Tetracycline conditional expression retroviral vectors were validated for their efficient expression of a marker gene in various appropriate cell lines. The feasibility to control retroviral replication with the tetracycline (tet) inducible system was previously described in the context of a lentiviral virus. We choose to adapt this system to our Moloney Murine Leukemia Virus (Mo-MLV) based vectors and designed hybrid MoMLV tet-inducible LTRs by replacing viral enhancer sequences with tet-responsive elements. The tet-inducible transactivator (tTA/tetOFF or rtTA/tetON) was trans-complemented either by the cell line, a replication-defective vector, or the RRV itself.
In vitro experiments, in H293 Tet-off or Hela Tet-on human cell lines, were performed to validate these new regulatable replicative vectors. Doxycycline (dox) was given or not at the time of the transfection or 10 days thereafter. Without dox at the time of transfection, the RRV-GFP propagated, but dox treatment prevented its propagation. When dox was added at day 10, the level of GFP expression was reduced in the uninduced state. Also propagation started when dox was withdrawn at day 10. These results demonstrate the functionality of the hybrid LTRs to control RRV-GFP propagation by modulating its level of expression, in a reversible manner.

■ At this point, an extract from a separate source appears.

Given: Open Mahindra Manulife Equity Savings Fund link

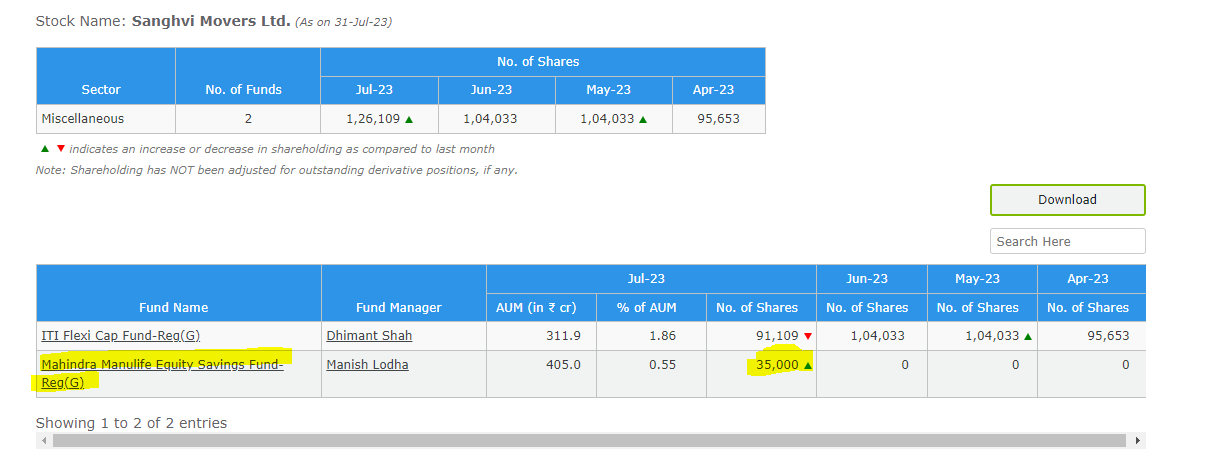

We then aimed to carry the whole tet-inducible system within RRVs: one RRV holding the GFP reporter transgene and another one with the rtTA (tetON) transactivator. NIH3T3 cells were co-transfected with these two RRVs, and, in the dox induced state, propagation was observed as in the previous experiment. The supernatant of these induced cells was then passed onto NIH3T3 cells with or without dox. In the dox- induced state, GFP was clearly propagated with a high level of expression. Without dox, no propagation occurred. These results demonstrate that the whole tet-inducible system could be adapted to a pair of RRVs to achieve their inducible propagation.
These regulatable replicative retroviral vectors harbour great potential for gene therapy application and will be further analysed for efficacy and safety in vivo.